Green synthesis of colloidal silver nanoparticles through electrochemical method and their antibacterial activity

Abstract

This paper presents a facile, and ecofriendly method to prepare colloidal silver nanoparticles (AgNPs) at room temperature using bulk silver bars, bi-distilled water, trisodium citrate, and a direct-current voltage source.
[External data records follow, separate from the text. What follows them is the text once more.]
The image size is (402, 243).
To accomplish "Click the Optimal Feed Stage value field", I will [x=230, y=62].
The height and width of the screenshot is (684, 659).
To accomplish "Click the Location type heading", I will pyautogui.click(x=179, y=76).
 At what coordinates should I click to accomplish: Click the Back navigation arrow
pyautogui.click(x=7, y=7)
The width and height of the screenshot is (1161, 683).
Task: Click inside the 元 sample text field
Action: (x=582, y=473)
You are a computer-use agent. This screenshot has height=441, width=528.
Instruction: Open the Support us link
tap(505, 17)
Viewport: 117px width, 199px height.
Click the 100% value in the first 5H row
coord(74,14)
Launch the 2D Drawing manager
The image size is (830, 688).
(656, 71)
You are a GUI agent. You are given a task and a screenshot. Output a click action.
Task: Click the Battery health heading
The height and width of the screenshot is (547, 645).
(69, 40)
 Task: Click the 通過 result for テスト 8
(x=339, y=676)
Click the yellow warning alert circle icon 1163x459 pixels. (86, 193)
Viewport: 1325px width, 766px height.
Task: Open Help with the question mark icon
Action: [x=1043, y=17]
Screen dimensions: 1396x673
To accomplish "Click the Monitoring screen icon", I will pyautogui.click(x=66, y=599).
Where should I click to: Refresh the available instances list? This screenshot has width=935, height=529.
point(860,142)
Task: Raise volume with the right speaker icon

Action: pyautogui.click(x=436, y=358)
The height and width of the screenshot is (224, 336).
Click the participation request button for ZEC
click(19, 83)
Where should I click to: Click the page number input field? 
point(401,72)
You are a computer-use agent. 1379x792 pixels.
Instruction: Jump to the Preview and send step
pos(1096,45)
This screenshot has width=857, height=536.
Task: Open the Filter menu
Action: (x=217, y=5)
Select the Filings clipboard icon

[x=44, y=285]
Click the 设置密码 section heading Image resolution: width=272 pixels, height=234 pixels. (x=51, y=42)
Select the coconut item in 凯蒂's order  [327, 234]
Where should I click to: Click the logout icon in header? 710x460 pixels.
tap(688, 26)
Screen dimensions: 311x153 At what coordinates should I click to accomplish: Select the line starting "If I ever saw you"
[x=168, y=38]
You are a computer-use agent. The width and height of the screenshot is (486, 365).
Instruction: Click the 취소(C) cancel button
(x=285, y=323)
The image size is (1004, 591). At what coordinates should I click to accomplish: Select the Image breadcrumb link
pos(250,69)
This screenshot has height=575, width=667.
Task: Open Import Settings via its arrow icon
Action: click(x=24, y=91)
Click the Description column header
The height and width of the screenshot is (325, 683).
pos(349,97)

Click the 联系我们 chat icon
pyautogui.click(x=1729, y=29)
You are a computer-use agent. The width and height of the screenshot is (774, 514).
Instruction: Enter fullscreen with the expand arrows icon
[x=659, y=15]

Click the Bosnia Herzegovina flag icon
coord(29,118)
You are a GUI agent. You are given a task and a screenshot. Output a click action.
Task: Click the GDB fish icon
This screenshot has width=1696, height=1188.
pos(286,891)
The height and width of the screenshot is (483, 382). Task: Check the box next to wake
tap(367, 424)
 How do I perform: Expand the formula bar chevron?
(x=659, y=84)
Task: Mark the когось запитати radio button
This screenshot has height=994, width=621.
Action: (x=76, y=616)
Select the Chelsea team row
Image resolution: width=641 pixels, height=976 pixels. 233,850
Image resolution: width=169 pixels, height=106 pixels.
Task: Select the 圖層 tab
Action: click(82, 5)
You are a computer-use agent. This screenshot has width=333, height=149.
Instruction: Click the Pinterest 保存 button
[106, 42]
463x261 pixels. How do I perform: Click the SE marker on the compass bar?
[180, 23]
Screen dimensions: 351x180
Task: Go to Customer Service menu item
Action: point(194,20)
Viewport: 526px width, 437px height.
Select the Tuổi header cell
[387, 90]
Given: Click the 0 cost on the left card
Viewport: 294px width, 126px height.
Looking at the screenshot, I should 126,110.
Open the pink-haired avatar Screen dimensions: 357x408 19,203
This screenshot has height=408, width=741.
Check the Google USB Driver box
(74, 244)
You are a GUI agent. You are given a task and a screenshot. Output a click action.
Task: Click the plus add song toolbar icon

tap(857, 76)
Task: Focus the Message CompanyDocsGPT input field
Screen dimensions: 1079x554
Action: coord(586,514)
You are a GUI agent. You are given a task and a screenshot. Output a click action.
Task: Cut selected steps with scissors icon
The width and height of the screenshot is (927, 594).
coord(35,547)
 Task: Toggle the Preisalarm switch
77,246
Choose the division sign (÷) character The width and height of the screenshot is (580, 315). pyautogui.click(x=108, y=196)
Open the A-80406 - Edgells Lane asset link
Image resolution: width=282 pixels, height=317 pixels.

AgNP formation was confirmed and characterized by ultraviolet–visible spectroscopy, transmission electron microscopy and X-ray diffraction. Their antibacterial activity was examined by disc diffusion and minimum inhibitory concentration (MIC) techniques against three bacterial strains, including the Gram-positive bacteria Staphylococcus aureus and the Gram-negative bacteria Escherichia coli and Pseudomonas aeruginosa. Results showed that the size of AgNPs formed was about 19.7±4.3nm with nearly spherical shape and high purity. The antibacterial activity of as-prepared AgNPs was determined through zones of inhibition against the growth of three bacterial strains on agar. MIC analysis showed that S. aureus had resistance to AgNPs that was about 2–3 times higher than those of E. coli and P. aeruginosa, and that resistance ability depended on the bacterial concentrations inoculated. This work revealed the effective method of synthesizing a large quantity of colloidal AgNPs with high antibacterial effectiveness and potential application in different fields.